■ Given exercise ■
Locate every line below that contains the word "icon" and copy each of those lines in full.

>> START Input records

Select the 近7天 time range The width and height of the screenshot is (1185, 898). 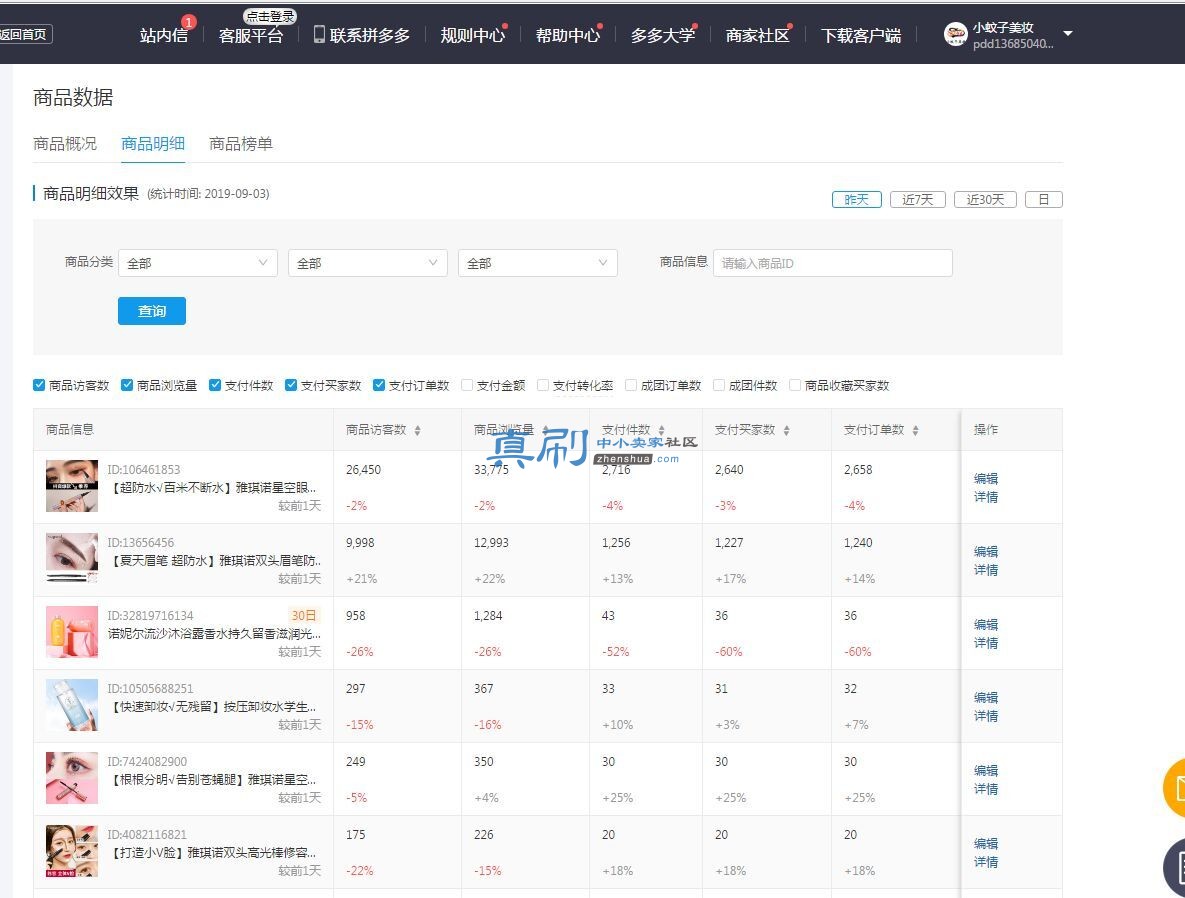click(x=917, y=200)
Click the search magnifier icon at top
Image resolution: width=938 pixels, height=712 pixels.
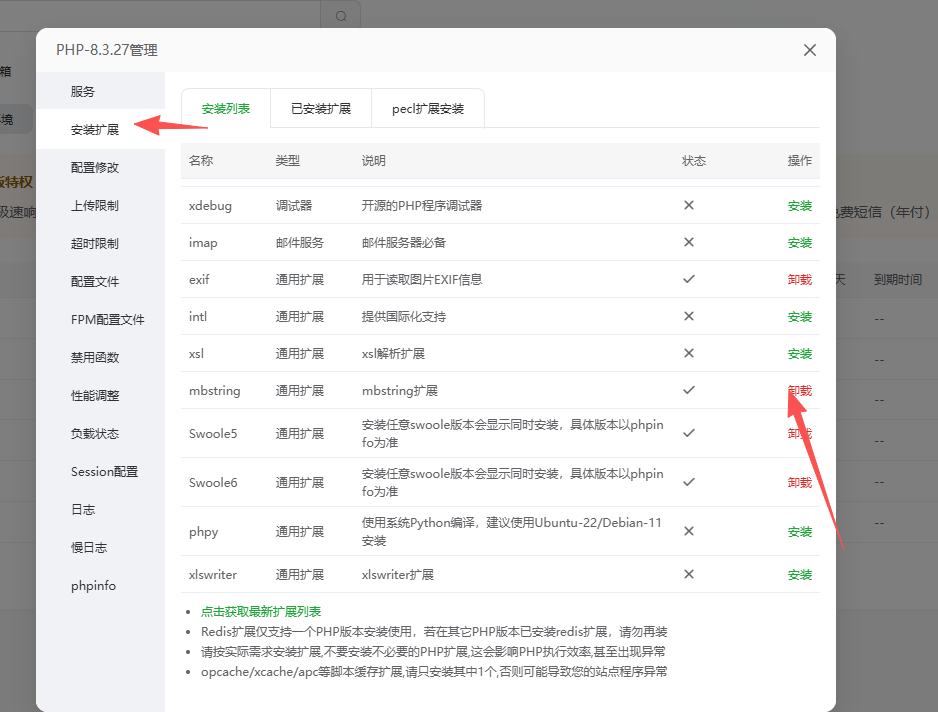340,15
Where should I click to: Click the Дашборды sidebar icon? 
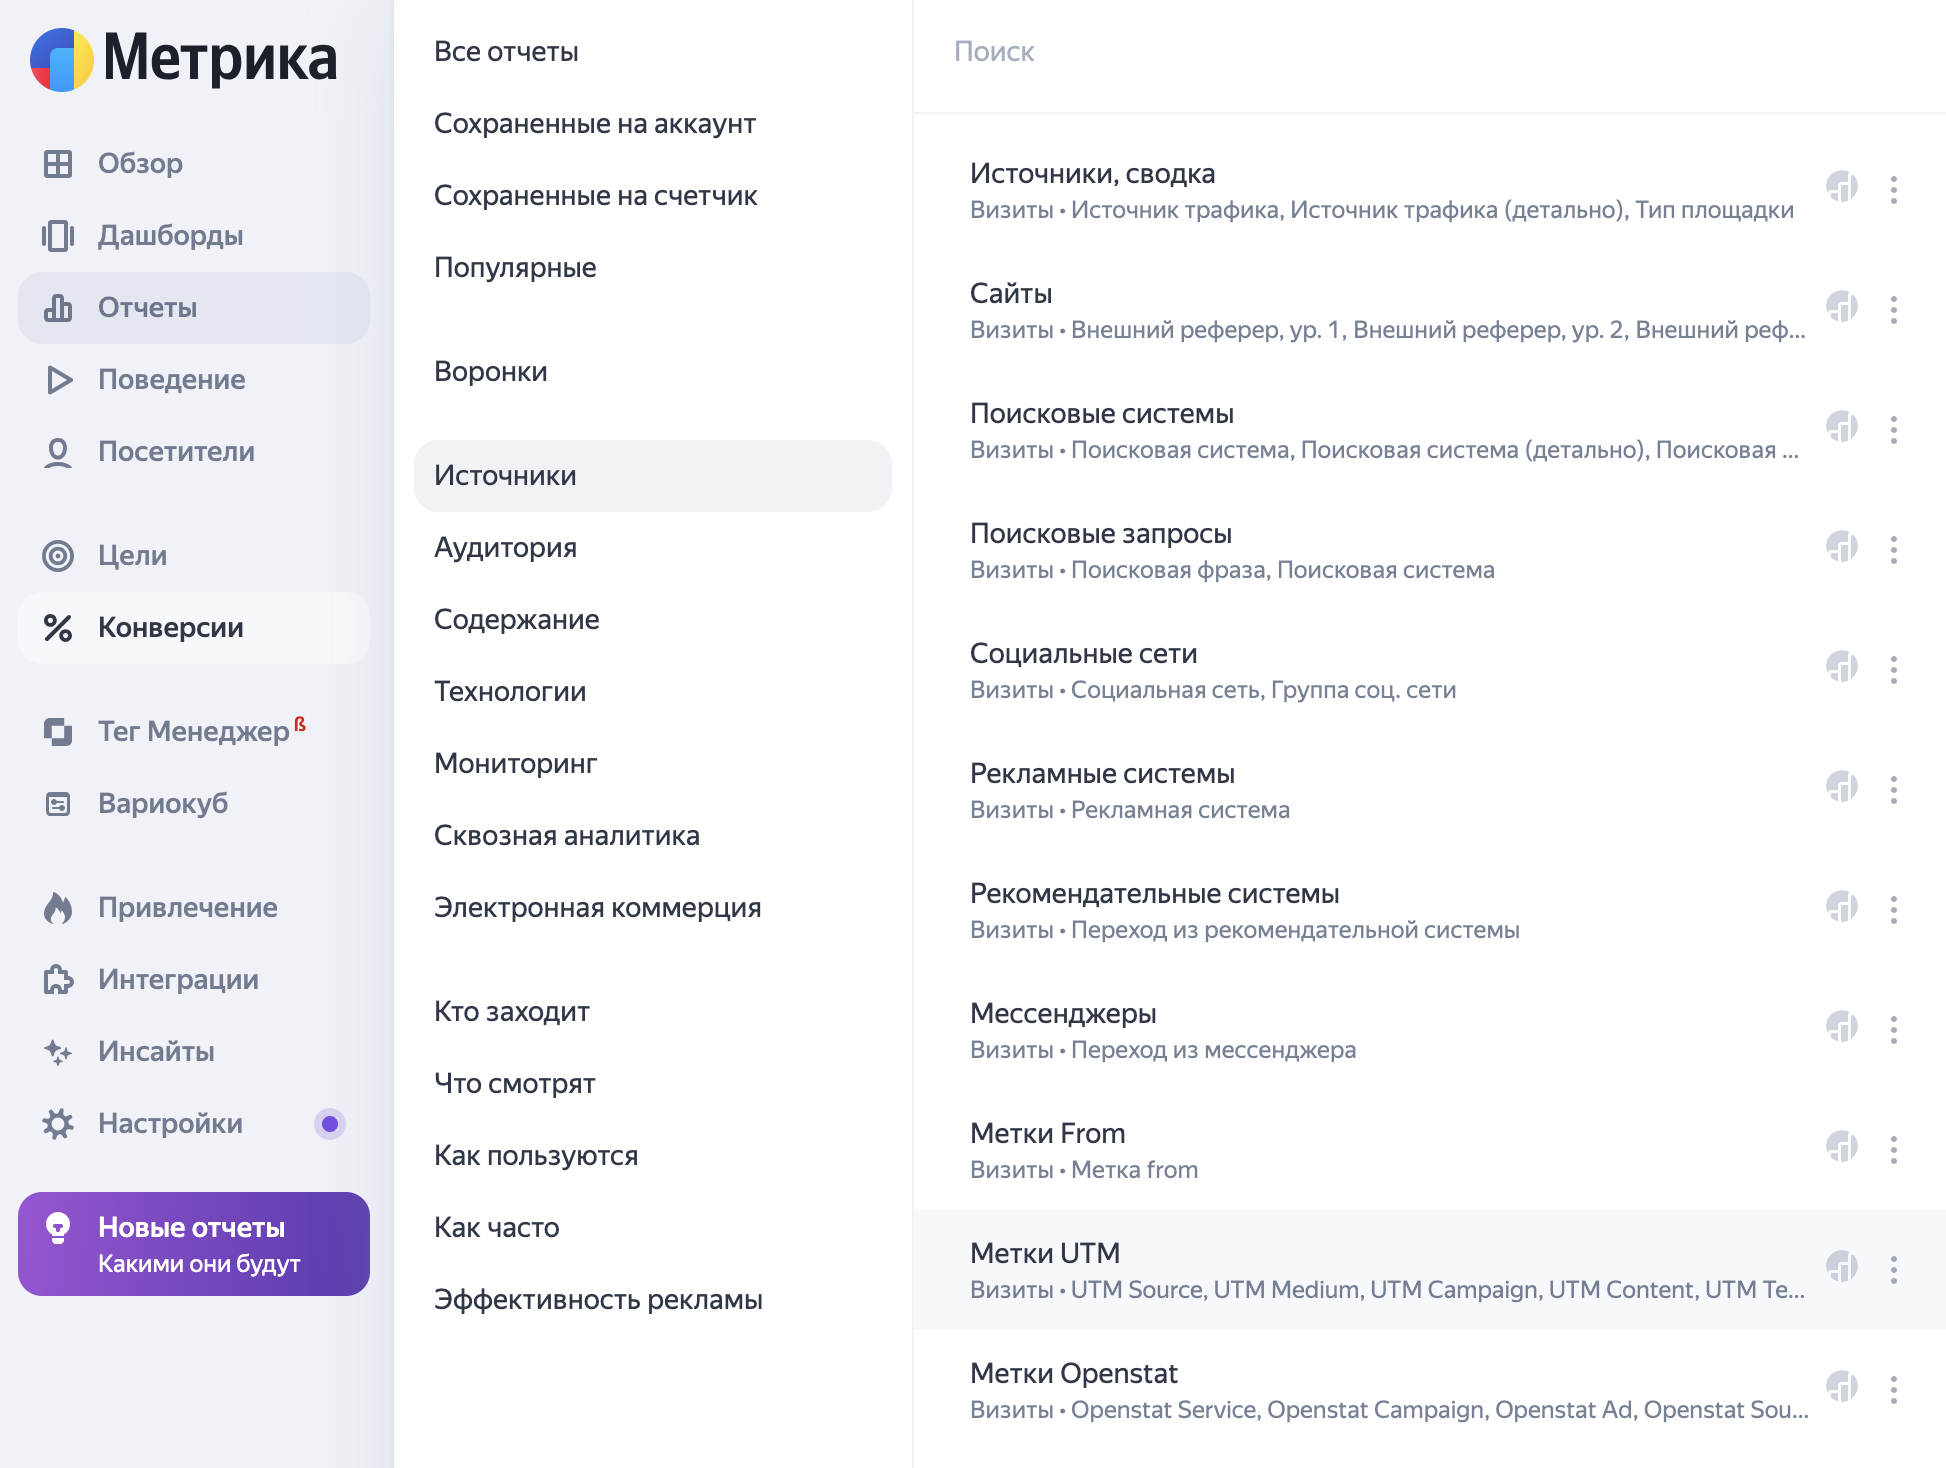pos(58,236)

>> END Input records

■ Written reply ■
Click the search magnifier icon at top
Where should I click to: Click the Дашборды sidebar icon? 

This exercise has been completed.